● **Your task**
How many lines in the items that follow contain the string "axis"? Reply with the number only.

━━ Raw records

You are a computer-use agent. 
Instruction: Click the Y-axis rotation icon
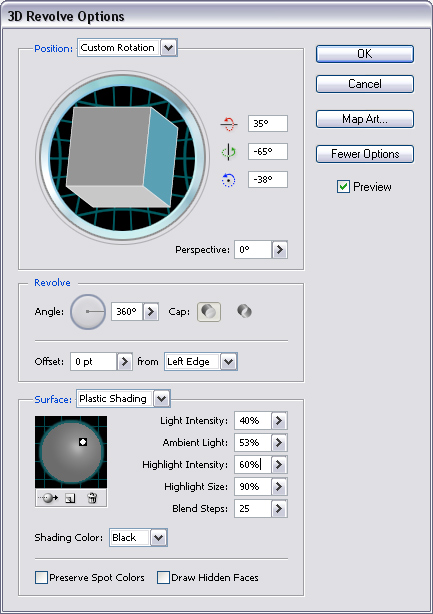(x=229, y=152)
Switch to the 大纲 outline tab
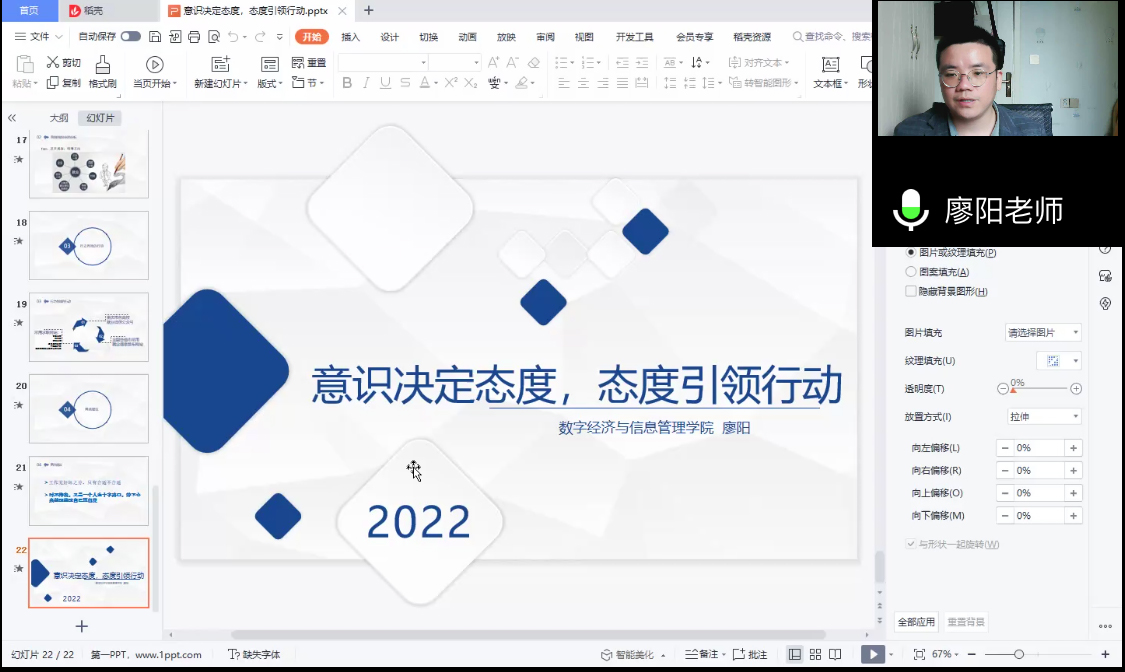 (x=59, y=118)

━━━━

● **Exercise answer**
1